▶ [What is expected]: Starting from the line that holds "Task: Click the app logo in title bar", output exactly each line through the end of the listing. Do not copy pictures.
Provided data Start Marker
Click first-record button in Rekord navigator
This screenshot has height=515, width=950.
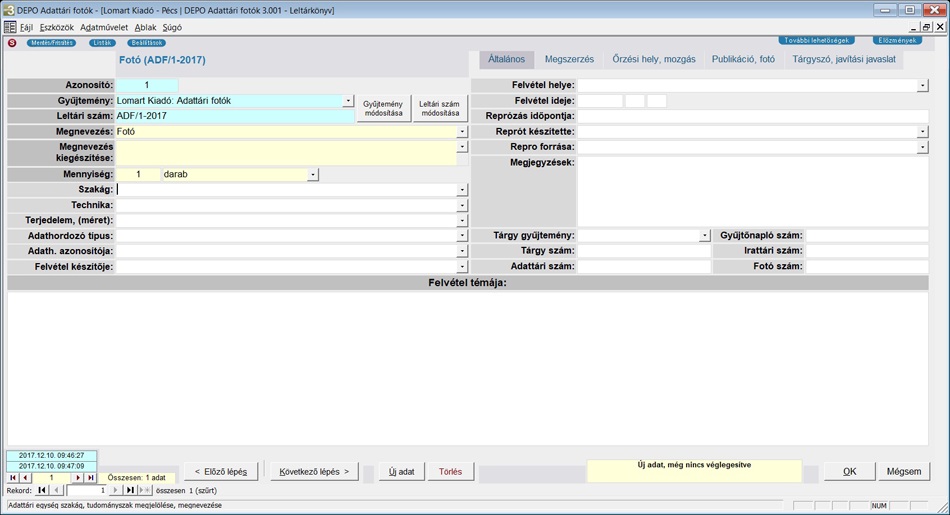[x=42, y=491]
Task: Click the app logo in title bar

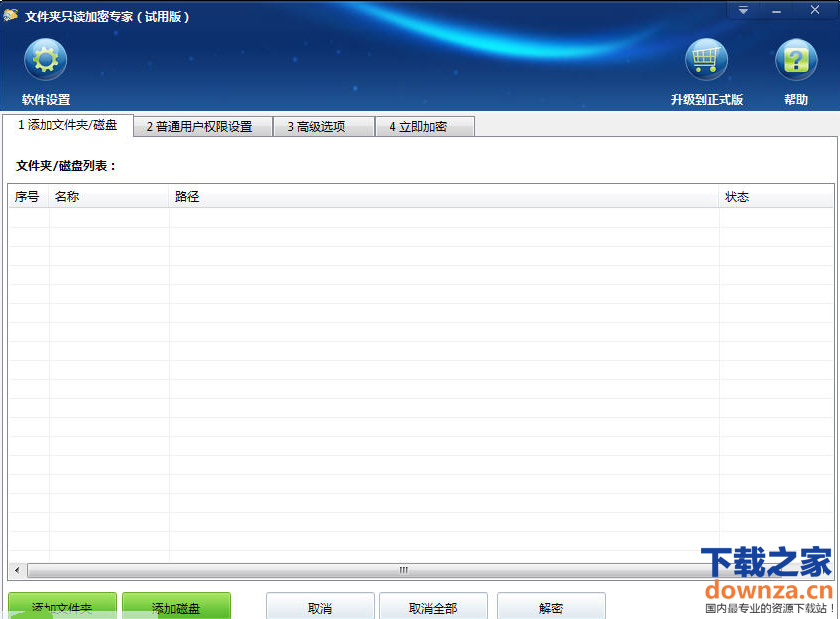Action: tap(12, 16)
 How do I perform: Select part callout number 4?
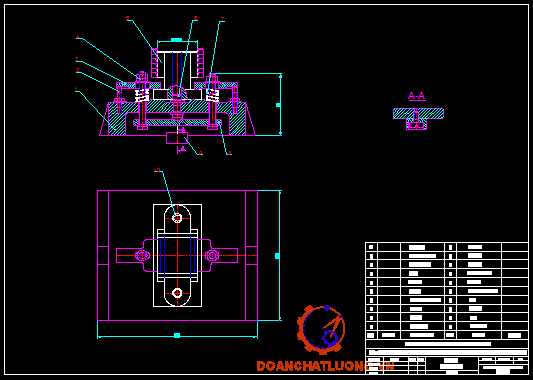coord(78,37)
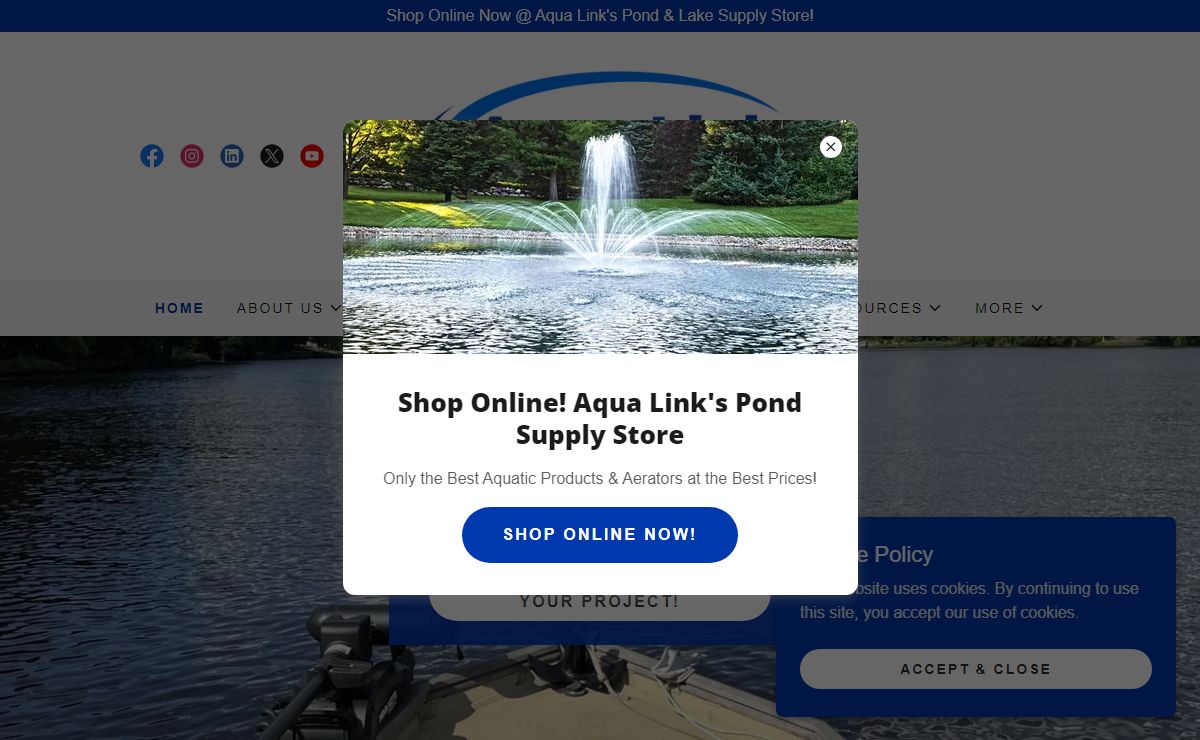Click the Best Aquatic Products subtitle text

click(x=600, y=479)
Provided data End Marker
▶ [Exercise solution]:
Task: Click the app logo in title bar

Action: tap(12, 16)
 How do I perform: Select part callout number 4?
coord(78,37)
Click the Best Aquatic Products subtitle text

click(x=600, y=479)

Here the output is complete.